Jon Kabat-Zinn is a member of our Living Spiritual Teachers Project. He often leads workshops on stress reduction and mindfulness for doctors and other healthcare professionals. Some of the content of this book began as an audio CD released by the same publisher in 2010.

Kabat-Zinn wants to change how you see your pain and suffering. He writes specifically for people whose lives are “shaped by pain in one way of another,” adding, “it is possible to learn to live with pain that does not easily diminish or go away.”

Chapter 1 is titled, “Learning to Live with Pain,” and he applies mindfulness teaching to this aspect of life by encouraging people to “tune in” to personal pain and suffering, rather than attempt to “tune out.”

“Mindfulness is opening to and befriending our experience…. We attend. We befriend. We put out the welcome mat,” we read in chapter 4, which is called “Seven Principles for Working with Pain.”

The book is designed with beautiful watercolor paintings and photographs, sometimes filling the page, adding to and enhancing the tone and feeling of the teachings brought forward by Kabat-Zinn’s words.

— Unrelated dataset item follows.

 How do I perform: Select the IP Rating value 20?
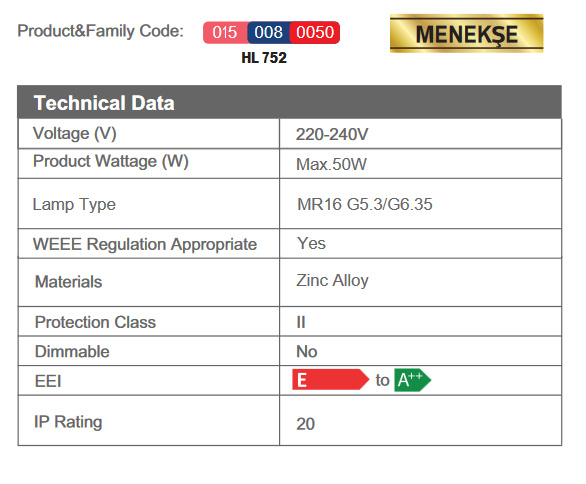coord(306,424)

Most importantly, he wants readers — fellow pain sufferers and fellow mindfulness practitioners — to see how bringing awareness to thoughts and emotions about pain may, over time, effectively reduce suffering. But most importantly, being present in the moment, aware of how we feel with careful attention (no escaping or “tuning out”), happens through mindfulness that does not desire a change of circumstances or wish that the troubles would go away.

Kabat-Zinn wants readers to learn to “simply rest in awareness itself,” because if they can do that, they will discover not how to eliminate pain from their lives — because life is in many ways defined by pain — but how to “dwell in the spaciousness of your own heart.”